**Fragmento de texto:**
══════════

/ domingo 10 de mayo de 2020

La discusión

“¡Pero es que yo no pedí nacer!”. No es la primera vez que escucho una queja como ésta. En realidad, la he escuchado miles de veces, proferida por diversos labios, de manera que no me espanto. Mas, dime: ¿quién, de entre los que vivimos, Efraín, pudo pedir semejante cosa? A nadie se nos pidió tal permiso por la sencilla razón de que, si hubieran de pedírnoslo, es que ya existíamos para que nos lo pidieran, lo cual es un absurdo. Contigo hicieron tus padres lo que conmigo: nos trajeron a rastras, eligiendo por nosotros e imponiendo su voluntad (o, si así lo prefieres, sus deseos).


No los juzgues. Sobre todo, no los condenes ni les guardes rencor. Enamorados tal vez de la vida, creyeron que compartirla contigo era un bien. ¿Cómo iban a pensar que en día, veinte años después, te dejaría tu novia para irse con otro? Y aunque lo hubieran sabido… Aunque lo hubieran sabido, igual te habrían hecho nacer.

══════════

**Extracto de datos:**
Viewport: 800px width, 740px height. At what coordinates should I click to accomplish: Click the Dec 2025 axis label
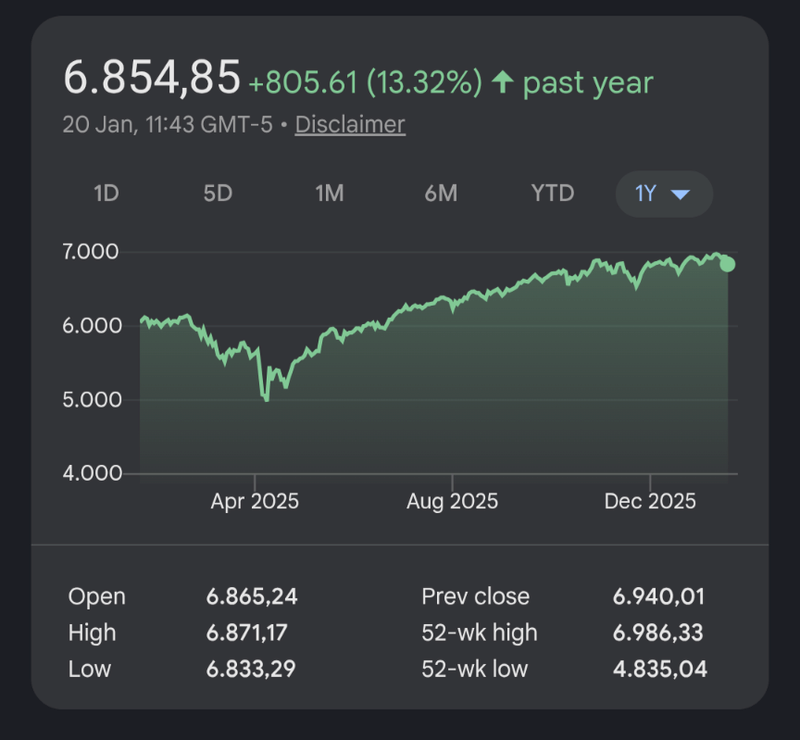[650, 501]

══════════

**Tareas por resolver:**
a – En el fragmento sobre la discusión, ¿qué creyeron los padres de Efraín que era compartir la vida con él?
b – Reproduce el pasaje del fragmento que empieza en las palabras "La discusión" y termina después de "prefieres, sus deseos).".

**Soluciones por tarea:**
a – Creyeron que era un bien.

b –
La discusión

“¡Pero es que yo no pedí nacer!”. No es la primera vez que escucho una queja como ésta. En realidad, la he escuchado miles de veces, proferida por diversos labios, de manera que no me espanto. Mas, dime: ¿quién, de entre los que vivimos, Efraín, pudo pedir semejante cosa? A nadie se nos pidió tal permiso por la sencilla razón de que, si hubieran de pedírnoslo, es que ya existíamos para que nos lo pidieran, lo cual es un absurdo. Contigo hicieron tus padres lo que conmigo: nos trajeron a rastras, eligiendo por nosotros e imponiendo su voluntad (o, si así lo prefieres, sus deseos).